*Gezeigter Text:*
══════════

Rechtstipp
Hatespeech im Internet gegen Journalist*innen
Ansprechpartner*in
Astrid Braun (in Elternzeit)
Was kann ich tun, wenn ich aufgrund meiner journalistischen Tätigkeit auf Social Media angegriffen werde?
Die Nerven einiger Menschen müssen wirklich blank liegen. Ein Artikel beispielsweise über ein Stadtfest einer kleinen, kreisangehörigen Gemeinde, in dem die Stimmung als ausgelassen, heiter oder bunt bezeichnet wird, reicht mittlerweile anscheinend schon aus, die Stimmung in manchem Lager hochkochen zu lassen und Journalist*innen aufs Übelste zu beleidigen, teilweise sogar zu bedrohen. So leider konkret geschehen bei einem unserer Mitglieder.
Da Autor*innen in den Zeitungen meist namentlich benannt werden, können sie leicht von Personen ausfindig gemacht werden, die es sich nicht nehmen lassen wollen, im Netz herablassende Kommentare zu posten. Dabei sind so manche Äußerungen sogar noch harmlos, die Bezeichnung als A***loch wird man als Journalist*in heutzutage müde lächelnd wegstecken. Nein, es geht um viel tiefgreifendere Beleidigungen, es geht um Morddrohungen und nicht selten um die genaue Beschreibung, wie man konkret vorhat, den*die Autor*in eines Zeitungsartikels zu foltern, zu lynchen oder gar vierzuteilen.
Mit einem Wimpernschlag kriegen wir unsere Gesellschaft nicht wieder auf ein (zumindest) sprachlich anständiges Niveau, daher müssen wir wohl bei uns anfangen und uns die Frage stellen: Wie kann ich mich vor solchen Menschen schützen?
1. Für alle Journalist*innen ist es in erster Linie ganz wichtig, sich selbst auf Social Media zu schützen. Wenn Sie mit Ihrem echten Namen privat auf Social Media unterwegs sind, veröffentlichen Sie so wenig höchstpersönliche Daten wie nur nötig. Dazu gehören unter anderem private Telefonnummern, die Wohnadresse oder zum Beispiel auch das Autokennzeichen. Im Prinzip sollte das keiner tun, unabhängig von einer journalistischen Tätigkeit, aber gerade Journalist*innen und vor allem diejenigen, die im Politikbereich unterwegs sind, sind besonders gefährdet für Angriffe feindseliger Personen. Ein Angriff im Netz ist das eine, aber Sie möchten diesen Leuten sicher nicht vor Ihrer Wohnungstüre begegnen.

══════════

*Bereitgestellte Daten:*
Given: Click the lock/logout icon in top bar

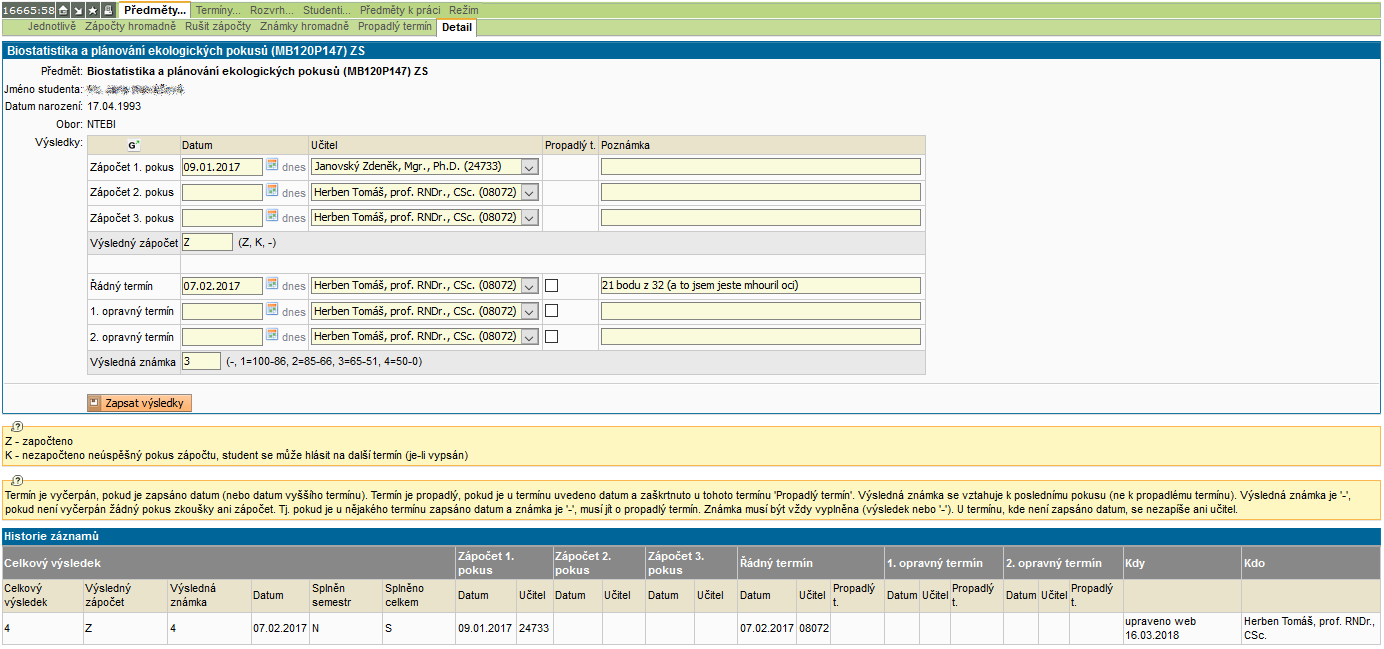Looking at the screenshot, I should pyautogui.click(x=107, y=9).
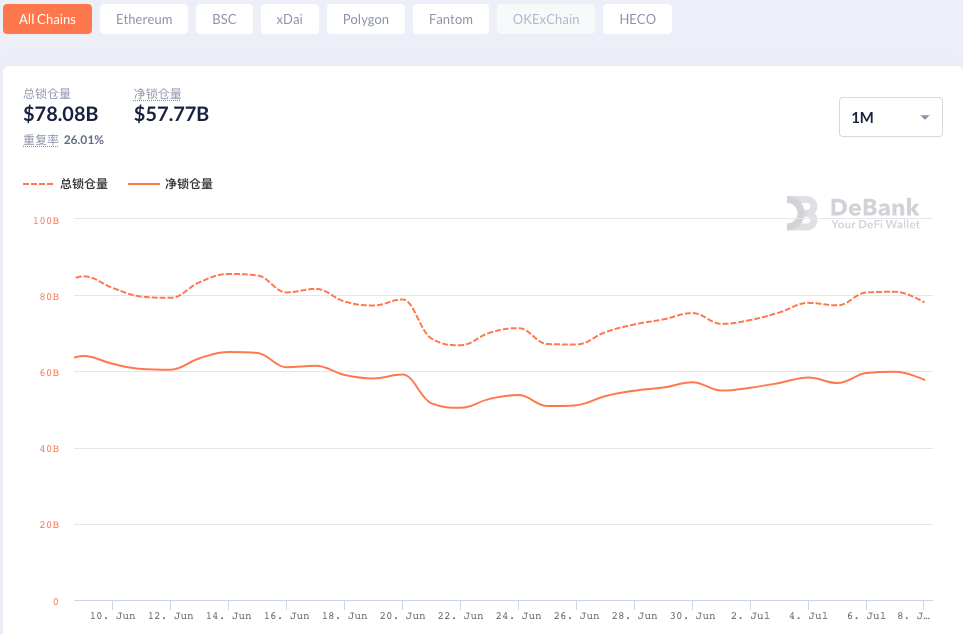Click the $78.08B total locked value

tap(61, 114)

══════════

*Deine Aufgabe:*
Knüpf an den Rechtstipp zu Hatespeech gegen Journalist*innen an und schreib ihn nach seinem letzten Satz weiter. Die Daten spielen hierfür keine Rolle.

*Endergebnis:*
2. Dokumentieren Sie die Beleidigungen und Bedrohungen, z.B. mithilfe von Screenshots und der Erfassung des taggenauen Datums, auch wenn Sie noch unschlüssig sind, ob Sie die Tat strafrechtlich verfolgen lassen möchten oder nicht. Sollten Sie sich nämlich später für eine strafrechtliche Verfolgung entscheiden (Achtung: Verjährungsfristen beachten), ist es für den Ausgang eines Strafverfahrens sehr entscheidend, ob Sie die erhobenen Vorwürfe gegenüber dem Angeklagten beweisen können.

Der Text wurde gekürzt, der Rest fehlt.